Dataset excerpt:
· · ·

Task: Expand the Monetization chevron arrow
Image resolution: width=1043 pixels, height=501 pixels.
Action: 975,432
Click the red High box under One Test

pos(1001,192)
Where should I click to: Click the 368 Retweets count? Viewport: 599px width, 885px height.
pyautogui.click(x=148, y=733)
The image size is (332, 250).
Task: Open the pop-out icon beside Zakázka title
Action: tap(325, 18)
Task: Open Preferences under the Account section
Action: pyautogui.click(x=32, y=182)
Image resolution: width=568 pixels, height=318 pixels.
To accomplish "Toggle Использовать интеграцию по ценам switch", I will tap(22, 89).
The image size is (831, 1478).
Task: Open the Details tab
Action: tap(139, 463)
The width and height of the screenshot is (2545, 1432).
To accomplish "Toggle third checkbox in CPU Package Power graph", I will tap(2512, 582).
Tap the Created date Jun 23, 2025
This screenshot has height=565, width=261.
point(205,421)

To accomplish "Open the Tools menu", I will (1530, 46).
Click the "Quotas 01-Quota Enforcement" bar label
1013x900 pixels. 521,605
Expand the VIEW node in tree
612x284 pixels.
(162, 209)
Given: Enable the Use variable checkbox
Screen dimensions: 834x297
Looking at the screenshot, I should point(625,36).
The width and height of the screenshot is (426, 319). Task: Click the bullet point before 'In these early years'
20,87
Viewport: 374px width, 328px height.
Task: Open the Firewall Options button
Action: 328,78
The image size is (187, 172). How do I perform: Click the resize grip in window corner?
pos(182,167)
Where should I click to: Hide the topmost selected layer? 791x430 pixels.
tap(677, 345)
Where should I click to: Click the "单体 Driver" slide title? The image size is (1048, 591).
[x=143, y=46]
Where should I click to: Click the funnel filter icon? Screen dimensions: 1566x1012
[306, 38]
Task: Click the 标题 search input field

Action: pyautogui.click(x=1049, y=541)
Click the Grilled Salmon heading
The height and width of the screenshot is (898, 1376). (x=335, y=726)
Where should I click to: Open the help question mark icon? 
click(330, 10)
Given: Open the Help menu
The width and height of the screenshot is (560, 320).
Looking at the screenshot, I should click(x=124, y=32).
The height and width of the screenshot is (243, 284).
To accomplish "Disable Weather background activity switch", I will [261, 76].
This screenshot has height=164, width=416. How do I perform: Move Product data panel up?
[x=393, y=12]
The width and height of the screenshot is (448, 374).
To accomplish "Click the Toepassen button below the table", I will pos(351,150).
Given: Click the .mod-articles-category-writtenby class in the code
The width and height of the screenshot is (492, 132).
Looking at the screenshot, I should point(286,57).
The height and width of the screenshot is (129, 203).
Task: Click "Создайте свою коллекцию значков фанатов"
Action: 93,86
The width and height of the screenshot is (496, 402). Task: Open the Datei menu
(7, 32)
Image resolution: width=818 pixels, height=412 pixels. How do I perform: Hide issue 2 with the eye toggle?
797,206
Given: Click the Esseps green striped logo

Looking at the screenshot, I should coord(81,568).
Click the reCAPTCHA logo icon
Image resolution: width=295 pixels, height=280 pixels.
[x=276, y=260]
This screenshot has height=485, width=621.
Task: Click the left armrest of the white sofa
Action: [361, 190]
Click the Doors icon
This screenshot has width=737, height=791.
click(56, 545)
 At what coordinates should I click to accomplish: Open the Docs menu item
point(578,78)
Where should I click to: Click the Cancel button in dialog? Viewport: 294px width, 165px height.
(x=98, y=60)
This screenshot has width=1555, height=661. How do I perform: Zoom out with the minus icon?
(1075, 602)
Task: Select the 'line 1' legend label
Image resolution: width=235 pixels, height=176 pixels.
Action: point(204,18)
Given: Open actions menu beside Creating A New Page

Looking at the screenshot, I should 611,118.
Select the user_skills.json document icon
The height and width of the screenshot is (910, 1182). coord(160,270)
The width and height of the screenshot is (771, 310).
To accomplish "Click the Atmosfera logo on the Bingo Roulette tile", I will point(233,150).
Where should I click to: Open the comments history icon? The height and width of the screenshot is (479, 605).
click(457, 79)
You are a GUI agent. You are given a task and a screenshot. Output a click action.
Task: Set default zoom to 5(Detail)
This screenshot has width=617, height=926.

· · ·

▸ **Set problem**: Copy out the items above, starting with the line containing "Expand the VIEW node in tree" and going on through the line containing "click(330, 10)".

▸ **Task output**:
Expand the VIEW node in tree
612x284 pixels.
(162, 209)
Given: Enable the Use variable checkbox
Screen dimensions: 834x297
Looking at the screenshot, I should point(625,36).
The width and height of the screenshot is (426, 319). Task: Click the bullet point before 'In these early years'
20,87
Viewport: 374px width, 328px height.
Task: Open the Firewall Options button
Action: 328,78
The image size is (187, 172). How do I perform: Click the resize grip in window corner?
pos(182,167)
Where should I click to: Hide the topmost selected layer? 791x430 pixels.
tap(677, 345)
Where should I click to: Click the "单体 Driver" slide title? The image size is (1048, 591).
[x=143, y=46]
Where should I click to: Click the funnel filter icon? Screen dimensions: 1566x1012
[306, 38]
Task: Click the 标题 search input field

Action: pyautogui.click(x=1049, y=541)
Click the Grilled Salmon heading
The height and width of the screenshot is (898, 1376). (x=335, y=726)
Where should I click to: Open the help question mark icon? 
click(330, 10)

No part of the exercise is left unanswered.